Oscar is able to get young and healthy people on an expensive network and high risk adjustment payments. I can’t figure out their business model past the buzzwords.
Oscar is incurring losses of roughly $145 Per Member Per Month (PMPM) in its biggest market. It is charging roughly $190 PMPM in net premiums. Some of the loss is due to risk adjustment (~$20 PMPM) as Oscar’s entire business strategy is to cater to tech savvy individuals who tend to be young and healthy…
I think there are two take-aways. First, I still can’t figure out Oscar’s business model.
Secondly, setting up an insurance company or expanding an incumbent carrier into new lines of business and new areas is tough.
Oscar’s strategy has been to use their web/mobile technology platforms to be the hip/cool/disruptive insurer for the next generation.
The market segment that both of these plans seem to be aiming for are people who are fairly young, active, technologically savvy and very healthy….
Assuming a hypothetical individual could be covered by both insurers for the same treatment, Centene is paying significantly less per service than Harken because Centene’s basing its provider contracts on Medicaid rates instead of commercial or Medicare rates.
Centene and other Medicaid like Exchange providers are targeting roughly the same type of population but since they are much cheaper post subsidy, they are probably getting a far larger population to amortize their fixed costs over plus any service that they do need to pay for, they are paying for at a lower rate.
From here, I am having a hard time seeing how plans that have a “lifestyle” component can compete against Medicaid like Exchange providers.

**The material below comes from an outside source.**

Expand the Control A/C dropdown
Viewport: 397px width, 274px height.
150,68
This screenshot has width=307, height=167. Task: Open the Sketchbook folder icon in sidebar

Maybe it is different off-Exchange where everyone is paying full premium and “cheapness” is not a strong selling point.
I’ve been skeptical about Oscar as I can’t figure out their business model besides build a cool app and then profit???
Ohhh… no one has ever thought about medical management and early chronic care intervention. My cube wall mate spends 90% of her time working on our algorithms to identify members who are likely to be expensive before they become expensive so that we can intervene. …
Oscar is trying to go narrow network or quasi-TPA support for health systems that want to run a home host insurance product that should allow them to control costs. But those strategies are common. That is what I spent most of 2013 working on building hyper narrow networks for both Exchange and Commercial ESI. That is what my 11:30 meeting tomorrow is about.
Oscar, which pitches itself as a tech-savvy alternative to traditional health insurers, plans to end sales of Affordable Care Act plans in Dallas, a market it entered this year, and New Jersey. It’s part of a more conservative approach by the New York-based company as it plans to introduce insurance products for businesses next year….
The company said it’s quitting New Jersey mainly because its network of doctors, hospitals and other health providers isn’t a “narrow network” — a relatively closed, but lower cost, group of providers that many in the industry see as a way to keep expenses down….
In the interview, Schlosser said the company’s new plans focus more on Oscar’s strengths, particularly narrow networks. Along with lower costs, using more narrow networks gives the company a larger role in coordinating the care of its customers…
By the end of next year, Oscar wants to begin offering health plans for larger employers, Schlosser said.
I have not been able to figure out Oscar’s business model. It was always a flashy app/front end with loads of good marketing and Venture Capital buzzword bingo, handwaving about disrupting the marketplace and then PROFIT!!!
The little bit about Oscar trying to go to the large group market segment is interesting as in some ways that is the easiest segment to operate. Bills get paid on time, there is no risk adjustment payment flows to worry about and the population is comparatively health with comparatively low variance. It is also a segment that is most inclined to want big networks and is the least price sensitive. It is a hard market to get into but a fairly easy market to set up the plumbing for.
But as the reality that being an insurer is HARD sinks in, let us all have a moment of silence for all of the now laid off underpants gnomes who have nothing to do between deploying cool frontward facing tech and PROFIT. They have a rough life so let us appreciate those gnomes.